Lluvias destrozan infraestructura en Yolombó: dos puentes caen y 80 veredas quedan aisladas
Las fuertes lluvias que castigan a Yolombó han dejado un saldo crítico: dos puentes colapsaron, incluyendo uno que servía a más de 2 mil personas, bloqueando la conexión de cerca de 80 veredas con el casco urbano. Alrededor de 17 mil habitantes ahora solo pueden acceder por una ruta alternativa de más de 6 horas a través de Amalfi. Las autoridades locales trabajan en soluciones provisionales mientras evalúan la reconstrucción de infraestructura que alcanzaría millones de pesos.
Yolombó enfrenta una crisis de conectividad sin precedentes. Las lluvias continuas han hecho colapsar la infraestructura vial del municipio ubicado en Antioquia, dejando incomunicadas a decenas de veredas y generando un aislamiento que afecta miles de familias.
Los dos puentes que cedieron ante la fuerza del agua son El Atajo y Remolino. Este último reviste una importancia crítica porque cruza el río San Bartolo y comunica a 12 veredas donde viven más de 2 mil personas. El alcalde Amador Pérez describió la magnitud del daño al indicar que "ese es un puente de una envergadura grande, un puente sobre el río San Bartolo, un puente por ahí de unos 30 metros, un puente costoso, un puente que puede estar en los 1.600 millones". La reconstrucción de esta estructura representa una inversión significativa que el municipio debe asumir.

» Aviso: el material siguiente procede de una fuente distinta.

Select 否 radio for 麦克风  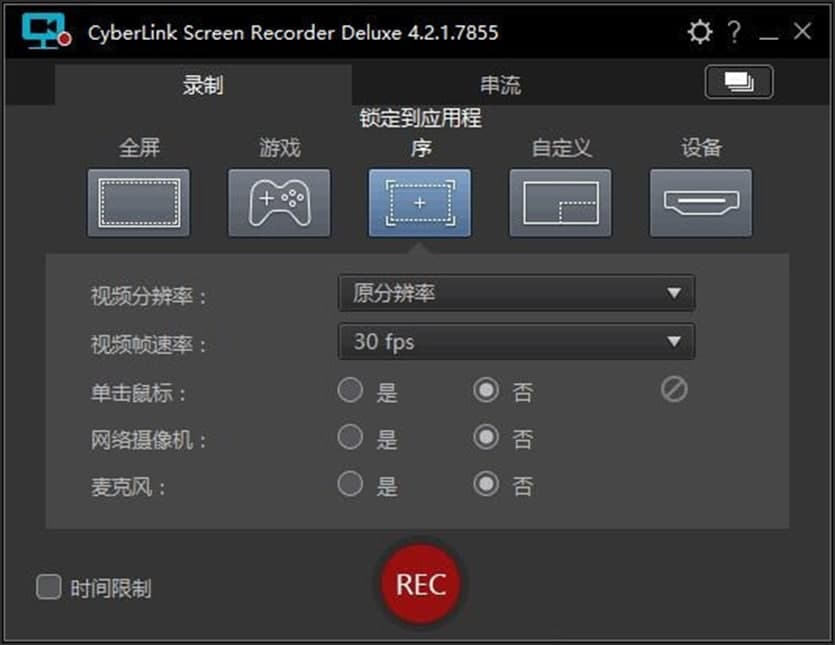tap(489, 486)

La situación se complica porque el derrumbe de puentes y deslizamientos también han afectado la Troncal del Nordeste, principal conexión hacia Medellín. Sin embargo, el alcalde aseguró que "con maquinaria del municipio hemos estado habilitando la vía que conduce Yolombó - Medellín". Las vías terciarias, es decir los caminos secundarios que comunican con las veredas, han sido las más golpeadas por los deslizamientos constantes.
Mientras se resuelve la reconstrucción formal, los pobladores han implementado soluciones de emergencia. Un puente de madera provisional permite mantener algo de movilidad en las zonas afectadas. Por ahora, los cerca de 17 mil habitantes de las 80 veredas incomunicadas solo pueden llegar al casco urbano por una ruta alternativa a través de Amalfi, un recorrido que toma más de 6 horas.
Desde el DAGRAN, la directora general Vanessa Zúñiga señaló que "ya se hizo la visita de diagnóstico y estamos priorizando las inversiones que se van a cometer en este municipio", lo que sugiere que hay intención de acelerar los trabajos de restauración. Sin embargo, el camino por recorrer es largo y costoso en un municipio que ahora lidia con una emergencia humanitaria silenciosa en sus territorios rurales.